Dari total 38 aset yang akan dijual, 1 aset di Cikarang dijadwalkan dialihkan kepada PT Bio Farma (Persero) induk usaha Kimia Farma melalui mekanisme penunjukan langsung.
Transaksi ini dikategorikan sebagai Transaksi Afiliasi karena melibatkan sesama BUMN, namun tetap dinyatakan memenuhi ketentuan POJK 17/2020 tentang Transaksi Material.
Kimia Farma menunjuk dua Kantor Jasa Penilai Publik (KJPP) Febriman Siregar & Rekan serta Sugianto Prasodjo & Rekan untuk menilai nilai wajar aset tersebut.
Langkah ini disebut telah sesuai prosedur dan bebas dari konflik kepentingan. Meski demikian, penilaian internal dan harga limit yang mengacu pada NJOP (Nilai Jual Obyek Pajak) tetap membuka ruang potensi undervaluasi, terutama jika aset tersebut memiliki nilai strategis di kawasan industri dan komersial seperti Cikarang dan Pajajaran.
Pihak manajemen menegaskan bahwa penjualan aset tidak akan mengganggu operasional utama, karena sebagian besar aset dikategorikan non-produktif atau tidak digunakan untuk kegiatan inti seperti produksi obat dan layanan kesehatan.
Namun, terdapat empat lokasi yang saat ini masih digunakan sebagian oleh anak perusahaan, yang rencananya akan direlokasi atau dikonsolidasikan. Kimia Farma memastikan proses ini “tidak akan menimbulkan gangguan signifikan”.
Rencana divestasi besar-besaran ini memperlihatkan bahwa Kimia Farma tengah berjuang keras untuk menjaga arus kas di tengah penurunan daya beli masyarakat dan persaingan ketat di industri farmasi pasca-pandemi.
Namun, menjual aset hingga dua pertiga dari total kekayaan bersih bukanlah strategi kecil. Langkah ini justru menunjukkan tekanan finansial yang dalam, dan bila tidak diimbangi dengan peningkatan efisiensi serta inovasi bisnis, risiko kehilangan aset strategis tanpa pemulihan signifikan bisa menjadi ancaman nyata.
Rencana divestasi 38 aset oleh Kimia Farma menjadi langkah besar yang mencerminkan dinamika sulit BUMN farmasi di tengah tekanan ekonomi dan regulasi ketat.
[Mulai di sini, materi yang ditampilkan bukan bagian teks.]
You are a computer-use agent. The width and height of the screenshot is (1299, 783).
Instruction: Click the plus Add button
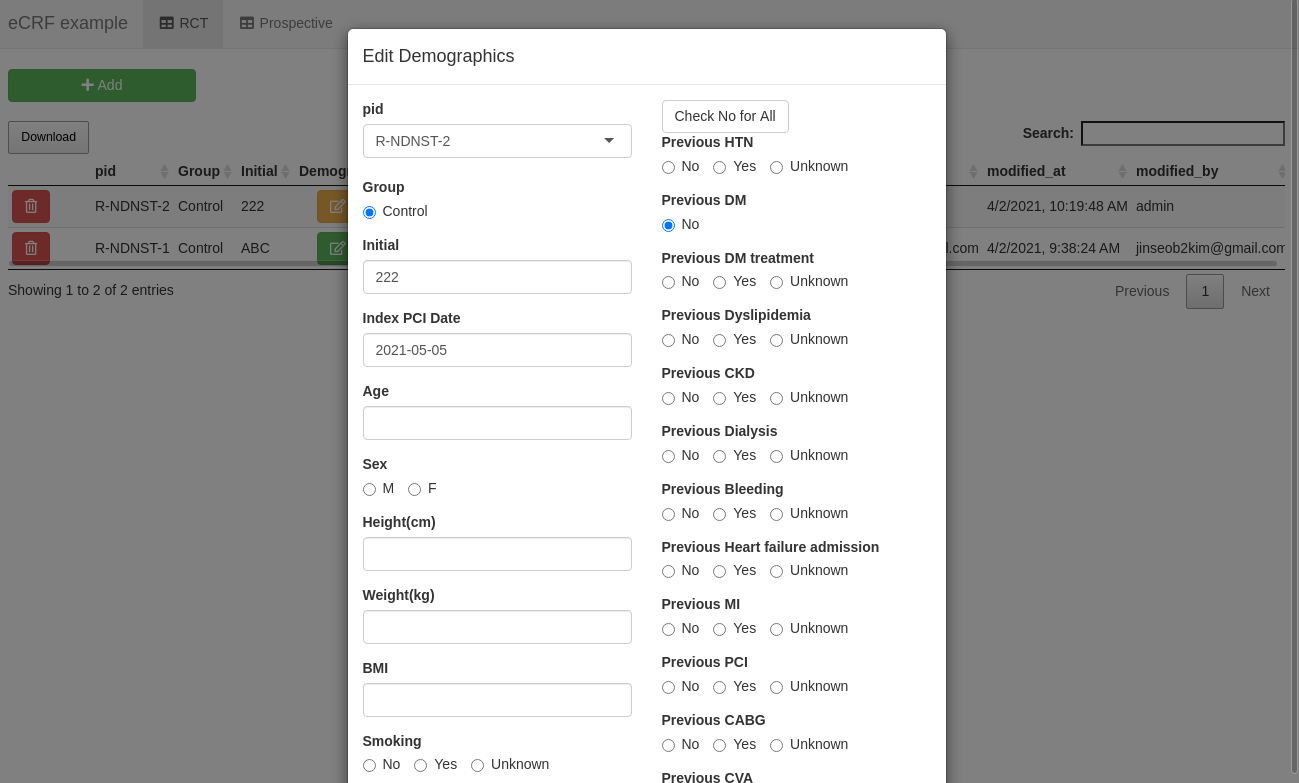coord(102,85)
Langkah ini bisa menjadi titik balik menuju efisiensi dan stabilitas keuangan, atau justru tanda bahaya dari model bisnis yang gagal beradaptasi.
Pada akhirnya, keberhasilan restrukturisasi ini tidak hanya diukur dari berapa aset yang terjual, tapi sejauh mana perusahaan mampu membangun kembali fundamental bisnis tanpa bergantung pada penjualan aset negara.